[Opening Listed records section]
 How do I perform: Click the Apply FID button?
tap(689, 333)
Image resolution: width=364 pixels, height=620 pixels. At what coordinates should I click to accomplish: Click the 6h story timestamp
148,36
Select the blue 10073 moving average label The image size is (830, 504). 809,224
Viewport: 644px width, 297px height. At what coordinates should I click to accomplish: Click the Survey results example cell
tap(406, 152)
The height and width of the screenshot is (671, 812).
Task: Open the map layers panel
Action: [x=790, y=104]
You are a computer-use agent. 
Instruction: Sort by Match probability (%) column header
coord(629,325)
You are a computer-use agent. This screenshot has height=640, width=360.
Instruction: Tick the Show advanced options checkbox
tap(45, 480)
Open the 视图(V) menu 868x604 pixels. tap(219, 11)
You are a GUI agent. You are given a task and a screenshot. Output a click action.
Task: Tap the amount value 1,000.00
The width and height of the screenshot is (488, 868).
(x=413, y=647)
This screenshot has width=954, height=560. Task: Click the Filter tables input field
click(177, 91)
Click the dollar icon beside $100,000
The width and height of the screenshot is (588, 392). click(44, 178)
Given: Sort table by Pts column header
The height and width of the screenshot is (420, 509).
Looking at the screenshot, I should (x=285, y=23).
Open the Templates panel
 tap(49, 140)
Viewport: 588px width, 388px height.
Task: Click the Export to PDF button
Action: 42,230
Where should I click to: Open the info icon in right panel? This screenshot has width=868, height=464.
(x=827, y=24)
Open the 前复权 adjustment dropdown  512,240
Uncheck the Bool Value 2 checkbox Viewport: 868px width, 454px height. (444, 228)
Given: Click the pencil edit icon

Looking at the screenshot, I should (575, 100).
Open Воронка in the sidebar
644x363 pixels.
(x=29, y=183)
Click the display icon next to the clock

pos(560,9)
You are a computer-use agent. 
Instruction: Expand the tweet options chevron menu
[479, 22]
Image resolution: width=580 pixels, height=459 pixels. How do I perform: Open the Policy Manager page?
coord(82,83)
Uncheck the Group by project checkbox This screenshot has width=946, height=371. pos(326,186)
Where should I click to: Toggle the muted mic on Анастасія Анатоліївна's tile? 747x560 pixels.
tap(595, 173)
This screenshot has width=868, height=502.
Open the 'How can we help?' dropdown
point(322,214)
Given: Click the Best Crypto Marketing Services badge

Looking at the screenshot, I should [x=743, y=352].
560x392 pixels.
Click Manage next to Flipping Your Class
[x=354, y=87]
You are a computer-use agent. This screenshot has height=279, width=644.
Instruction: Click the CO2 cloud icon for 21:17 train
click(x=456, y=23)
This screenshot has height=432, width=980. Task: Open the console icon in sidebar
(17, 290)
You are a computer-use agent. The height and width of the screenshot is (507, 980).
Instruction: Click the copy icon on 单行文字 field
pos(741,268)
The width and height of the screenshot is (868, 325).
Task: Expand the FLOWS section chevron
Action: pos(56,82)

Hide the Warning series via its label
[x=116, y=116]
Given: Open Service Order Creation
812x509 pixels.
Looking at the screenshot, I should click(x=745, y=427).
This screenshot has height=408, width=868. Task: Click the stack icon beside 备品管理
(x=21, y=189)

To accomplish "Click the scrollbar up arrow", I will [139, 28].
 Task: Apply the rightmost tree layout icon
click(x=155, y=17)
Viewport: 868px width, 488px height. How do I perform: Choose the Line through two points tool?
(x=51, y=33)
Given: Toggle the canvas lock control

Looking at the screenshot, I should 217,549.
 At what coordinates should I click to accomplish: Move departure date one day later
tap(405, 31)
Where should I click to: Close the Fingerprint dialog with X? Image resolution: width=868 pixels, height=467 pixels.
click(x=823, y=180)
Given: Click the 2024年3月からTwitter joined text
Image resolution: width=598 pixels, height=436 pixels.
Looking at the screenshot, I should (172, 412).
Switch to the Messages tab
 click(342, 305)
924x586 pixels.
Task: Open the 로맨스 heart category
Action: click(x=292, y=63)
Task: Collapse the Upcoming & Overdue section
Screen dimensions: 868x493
[Closing Listed records section]
Above are the records; restate each one exactly.

# Answer to the problem:
 How do I perform: Click the Apply FID button?
tap(689, 333)
Image resolution: width=364 pixels, height=620 pixels. At what coordinates should I click to accomplish: Click the 6h story timestamp
148,36
Select the blue 10073 moving average label The image size is (830, 504). 809,224
Viewport: 644px width, 297px height. At what coordinates should I click to accomplish: Click the Survey results example cell
tap(406, 152)
The height and width of the screenshot is (671, 812).
Task: Open the map layers panel
Action: [x=790, y=104]
You are a computer-use agent. 
Instruction: Sort by Match probability (%) column header
coord(629,325)
You are a computer-use agent. This screenshot has height=640, width=360.
Instruction: Tick the Show advanced options checkbox
tap(45, 480)
Open the 视图(V) menu 868x604 pixels. tap(219, 11)
You are a GUI agent. You are given a task and a screenshot. Output a click action.
Task: Tap the amount value 1,000.00
The width and height of the screenshot is (488, 868).
(x=413, y=647)
This screenshot has width=954, height=560. Task: Click the Filter tables input field
click(177, 91)
Click the dollar icon beside $100,000
The width and height of the screenshot is (588, 392). click(44, 178)
Given: Sort table by Pts column header
The height and width of the screenshot is (420, 509).
Looking at the screenshot, I should (x=285, y=23).
Open the Templates panel
 tap(49, 140)
Viewport: 588px width, 388px height.
Task: Click the Export to PDF button
Action: 42,230
Where should I click to: Open the info icon in right panel? This screenshot has width=868, height=464.
(x=827, y=24)
Open the 前复权 adjustment dropdown  512,240
Uncheck the Bool Value 2 checkbox Viewport: 868px width, 454px height. (444, 228)
Given: Click the pencil edit icon

Looking at the screenshot, I should (575, 100).
Open Воронка in the sidebar
644x363 pixels.
(x=29, y=183)
Click the display icon next to the clock

pos(560,9)
You are a computer-use agent. 
Instruction: Expand the tweet options chevron menu
[479, 22]
Image resolution: width=580 pixels, height=459 pixels. How do I perform: Open the Policy Manager page?
coord(82,83)
Uncheck the Group by project checkbox This screenshot has width=946, height=371. pos(326,186)
Where should I click to: Toggle the muted mic on Анастасія Анатоліївна's tile? 747x560 pixels.
tap(595, 173)
This screenshot has width=868, height=502.
Open the 'How can we help?' dropdown
point(322,214)
Given: Click the Best Crypto Marketing Services badge

Looking at the screenshot, I should [x=743, y=352].
560x392 pixels.
Click Manage next to Flipping Your Class
[x=354, y=87]
You are a computer-use agent. This screenshot has height=279, width=644.
Instruction: Click the CO2 cloud icon for 21:17 train
click(x=456, y=23)
This screenshot has height=432, width=980. Task: Open the console icon in sidebar
(17, 290)
You are a computer-use agent. The height and width of the screenshot is (507, 980).
Instruction: Click the copy icon on 单行文字 field
pos(741,268)
The width and height of the screenshot is (868, 325).
Task: Expand the FLOWS section chevron
Action: pos(56,82)

Hide the Warning series via its label
[x=116, y=116]
Given: Open Service Order Creation
812x509 pixels.
Looking at the screenshot, I should click(x=745, y=427).
This screenshot has height=408, width=868. Task: Click the stack icon beside 备品管理
(x=21, y=189)

To accomplish "Click the scrollbar up arrow", I will [139, 28].
 Task: Apply the rightmost tree layout icon
click(x=155, y=17)
Viewport: 868px width, 488px height. How do I perform: Choose the Line through two points tool?
(x=51, y=33)
Given: Toggle the canvas lock control

Looking at the screenshot, I should 217,549.
 At what coordinates should I click to accomplish: Move departure date one day later
tap(405, 31)
Where should I click to: Close the Fingerprint dialog with X? Image resolution: width=868 pixels, height=467 pixels.
click(x=823, y=180)
Given: Click the 2024年3月からTwitter joined text
Image resolution: width=598 pixels, height=436 pixels.
Looking at the screenshot, I should (172, 412).
Switch to the Messages tab
 click(342, 305)
924x586 pixels.
Task: Open the 로맨스 heart category
Action: click(x=292, y=63)
Task: Collapse the Upcoming & Overdue section
Screen dimensions: 868x493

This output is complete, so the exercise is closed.